What’s more, the players Cousins saw — with a pair of notable exceptions — were the starters from the league’s second-ranked defense a year ago. If there’s a limit to what a quarterback can gain from practicing for weeks against his own defense — even when it’s ranked No. 1 in the league — Cousins got to break the monotony this week with another formidable foe he doesn’t see every day.
“It’s the best possible scout team you could ever have leading into a game, to actually go against the defense,” Cousins said. “It’ll be interesting to see how it feels on Saturday, having already related to these guys for a couple of days. Certainly in the preseason you’re normally not very familiar [with your opponent]. So, I think from that standpoint it should be somewhat of a help going into the game.”
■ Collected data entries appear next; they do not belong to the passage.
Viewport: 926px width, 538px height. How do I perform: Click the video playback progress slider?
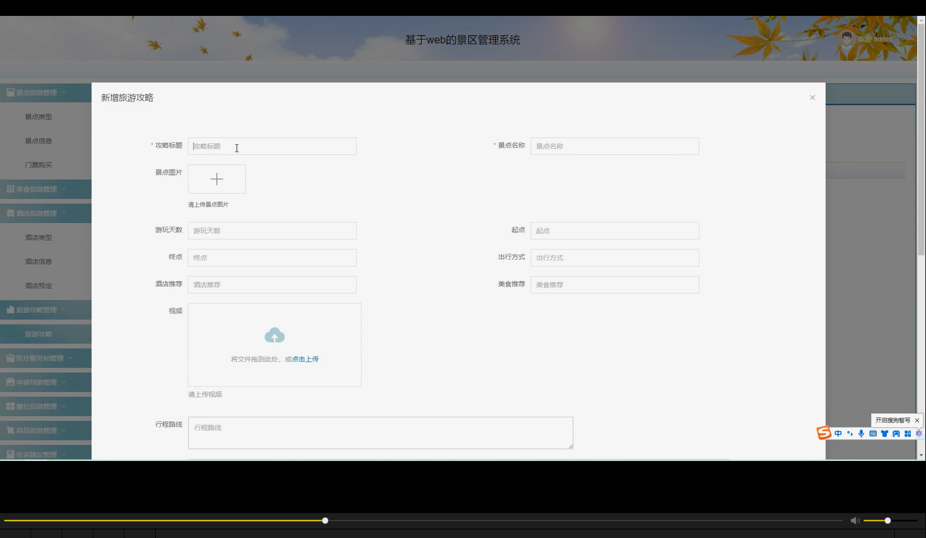point(324,520)
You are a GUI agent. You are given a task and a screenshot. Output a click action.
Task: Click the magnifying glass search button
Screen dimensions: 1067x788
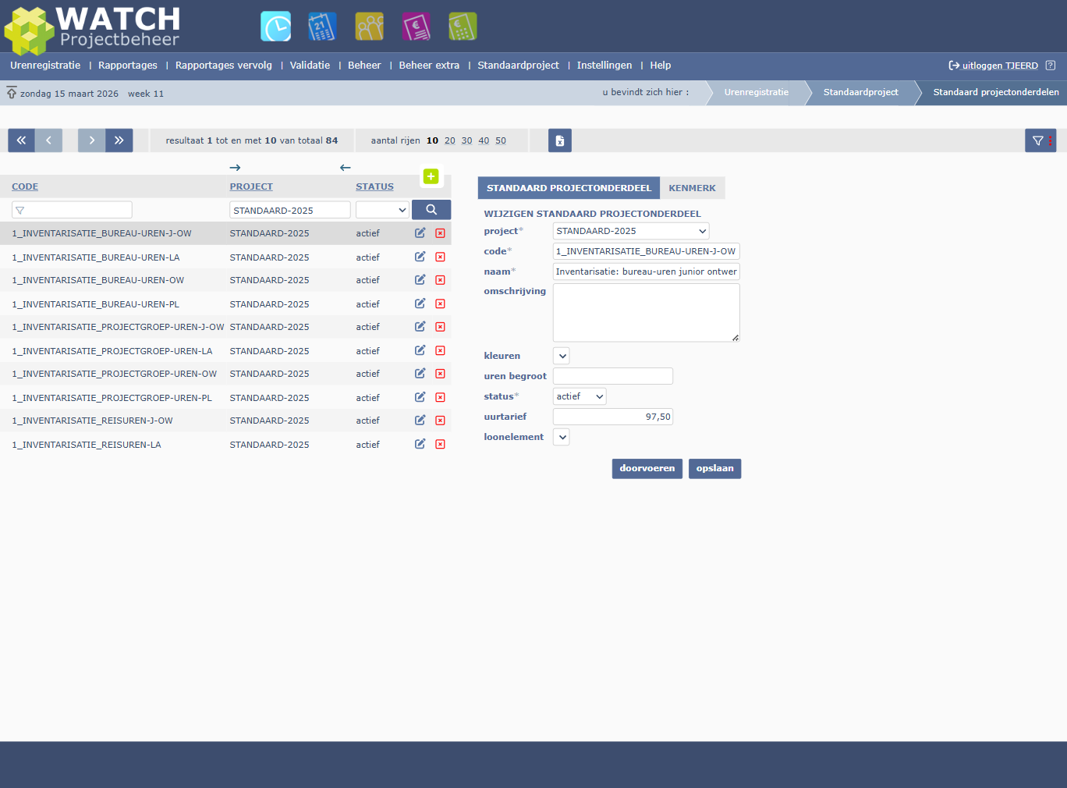431,210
The Vikings’ preseason home opener against the Jacksonville Jaguars on Saturday comes on the heels of two practices the teams shared as the Vikings closed their first training camp at their new facility in Eagan. While the stakes of the afternoon game between the two conference championship participants won’t rise because of the extra familiarity, players believe they’ll benefit from the chance to work a few more tactics into the matchup than they normally would.
“You might beat them one time with a certain move or certain way you ran a route. Then they go watch film with their coach, and say, ‘OK, this is what you need to do better,’ then they usually cover it pretty well the second time,” wide receiver Adam Thielen said. “You definitely have to switch things up. It’s just like in a game, though. It’s so gamelike. There are times in a game you’re going to run the same route and if you won the first time, you’re going to have to switch it up a little bit.”
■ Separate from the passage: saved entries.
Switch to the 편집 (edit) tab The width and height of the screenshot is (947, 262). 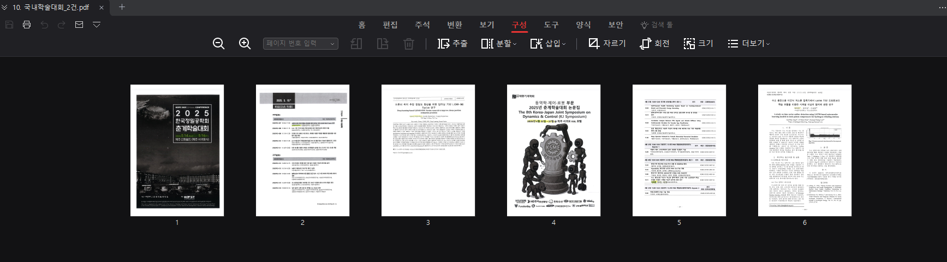coord(390,25)
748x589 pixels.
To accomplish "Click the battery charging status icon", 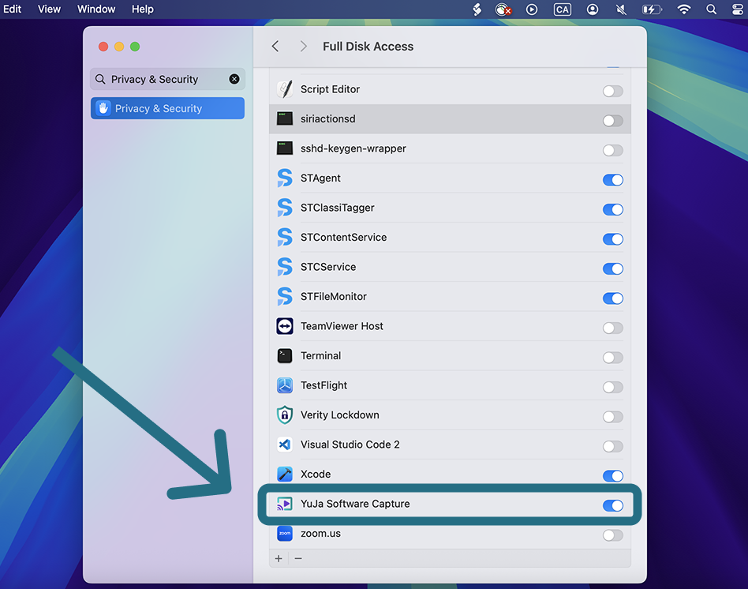I will pos(652,9).
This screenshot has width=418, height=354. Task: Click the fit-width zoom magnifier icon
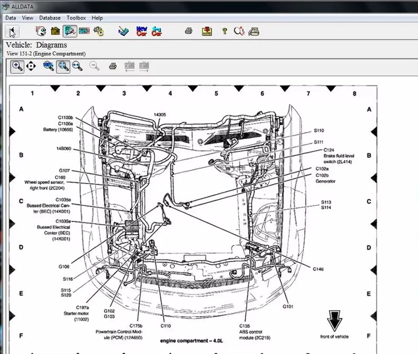(77, 66)
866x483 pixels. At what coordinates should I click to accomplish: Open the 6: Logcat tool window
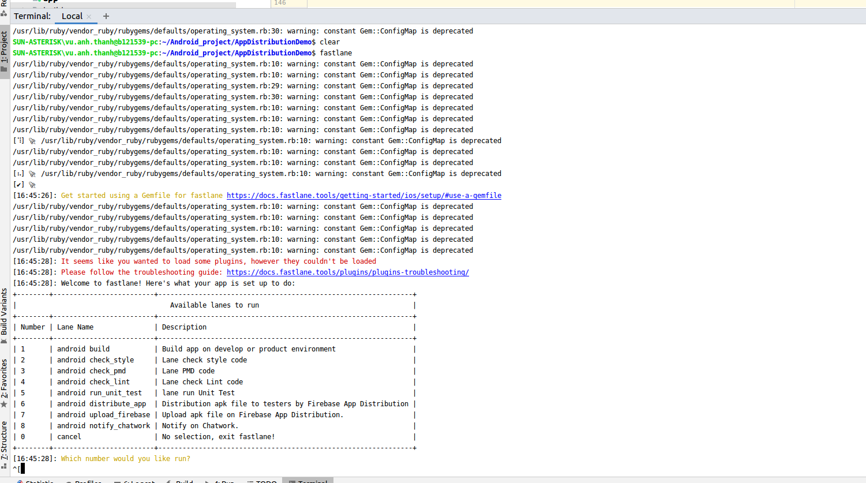pyautogui.click(x=135, y=481)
From a 30,000-foot level, there’s very little about the Vikings’ approach to their second preseason game that will be significantly different because of the joint practices. They have pulled most of their starters before halftime in their second preseason game the past two years and ordinarily don’t spend much time game-planning for specific opponents at this point.
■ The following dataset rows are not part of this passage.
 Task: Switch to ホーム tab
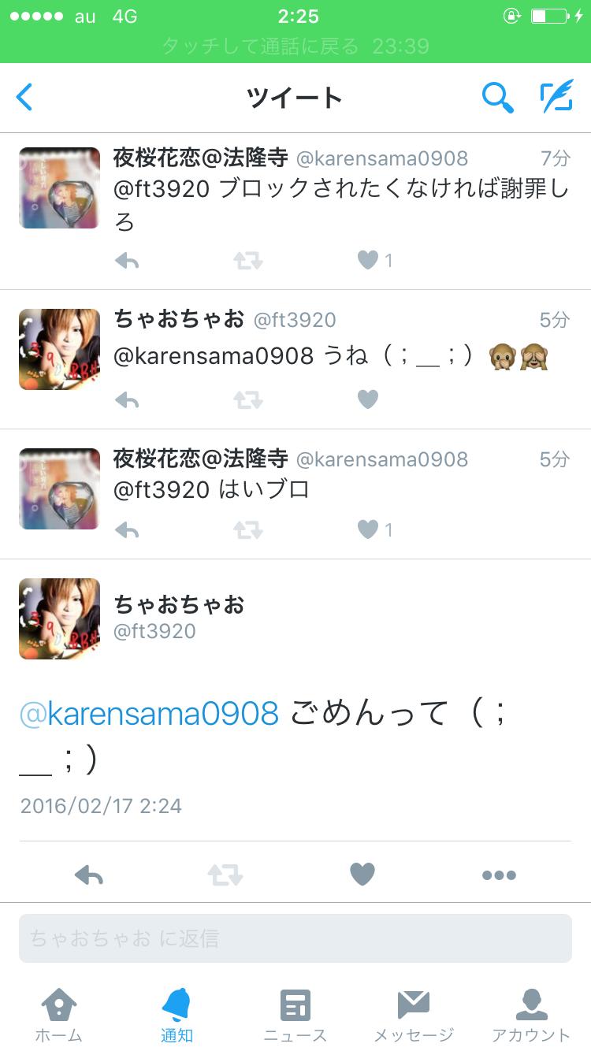click(x=59, y=1016)
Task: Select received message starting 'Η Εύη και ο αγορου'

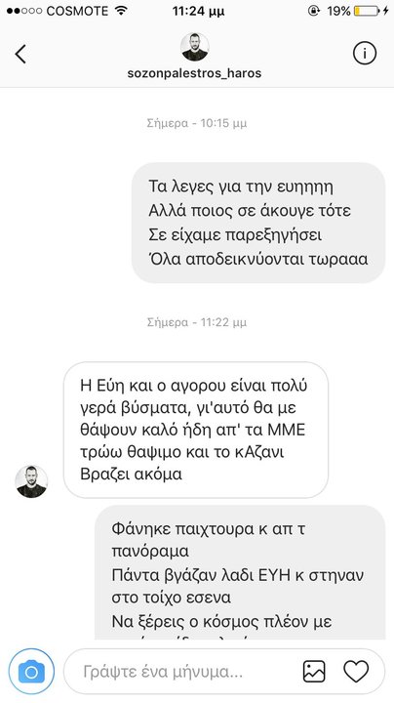Action: [196, 430]
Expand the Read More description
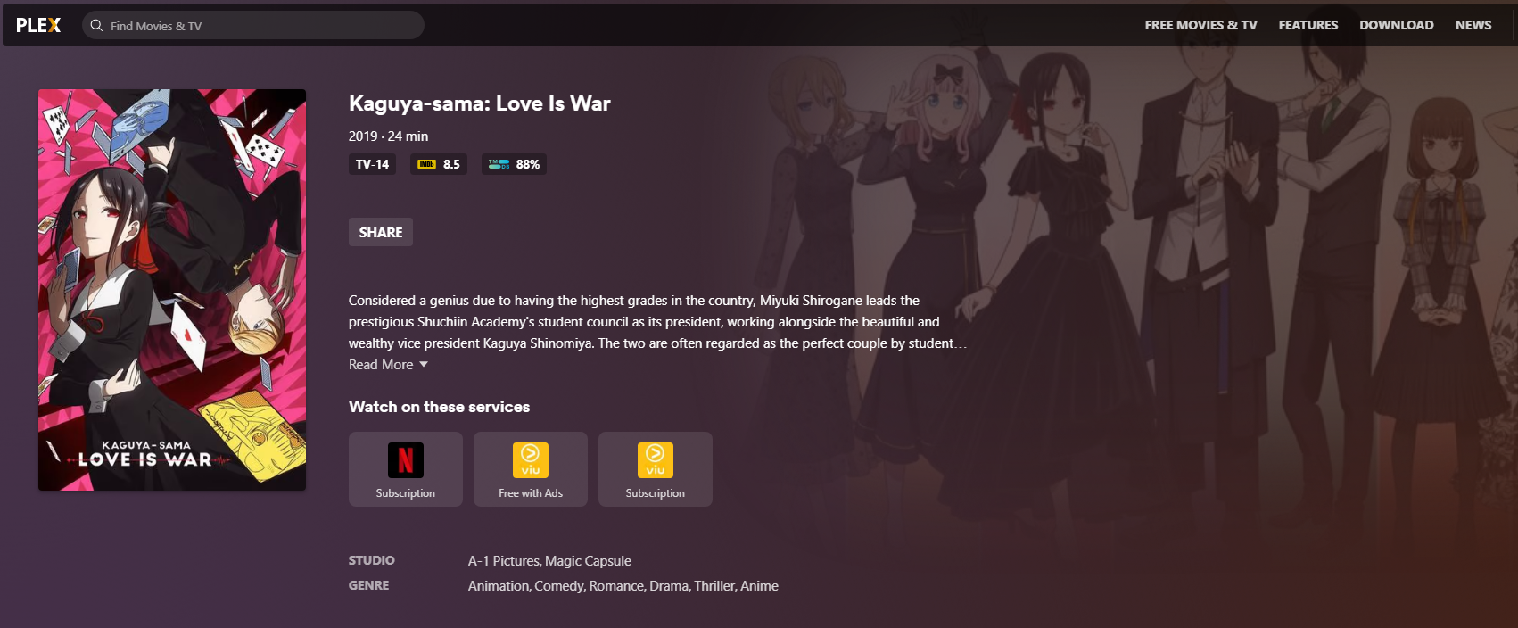The height and width of the screenshot is (628, 1518). coord(381,365)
“It won’t change hardly anything,” coach Mike Zimmer said. “It’ll be like having practiced [before a game] with a normal week of practice; it was just a lot more full-speed.”
Players, though, will enter the game with more of a backlog of knowledge about the opponents they’ll see on Saturday. Even though the Vikings and Jaguars likely haven’t spent much time studying film of the other team this week, players naturally come by a knowledge of their opponent’s tendencies from spending two days working against one another.
“It definitely changed a lot for both sides,” cornerback Xavier Rhodes said. “They know our tendencies. They know what we like to do. They know if I like pressing or playing off — well, I guess everybody knows that I like pressing. Little things like that they tend to figure out and know our tendencies during practice, and they know that we are going to take it to the game.”
The Vikings practiced against a preseason opponent for the second time in three years this week, after spending two days with the Bengals before their 2016 preseason opener.
Zimmer said this week he’d consider holding practices with another team again, though he added it’d likely need to be a team the Vikings wouldn’t see in the regular season (like Jacksonville this year) because “you can get a lot of intel.”
But the practices provided another litmus test for the Vikings as they reach the halfway point of the preseason.
“What I’ll do now is I’ll kind of watch the film, and sit back and evaluate where we are: how we need to address some things, what was good,” Zimmer said. “Sometimes, you go against your own guys, you don’t know your strengths and weaknesses against everybody until you play against somebody else.”
It certainly won’t make Saturday’s preseason game more meaningful in the long run. But it might make it more useful.
“They’ll know that we like to do certain blitzes, certain passes, stuff like that,” Rhodes said. “It’s going to be a good game.”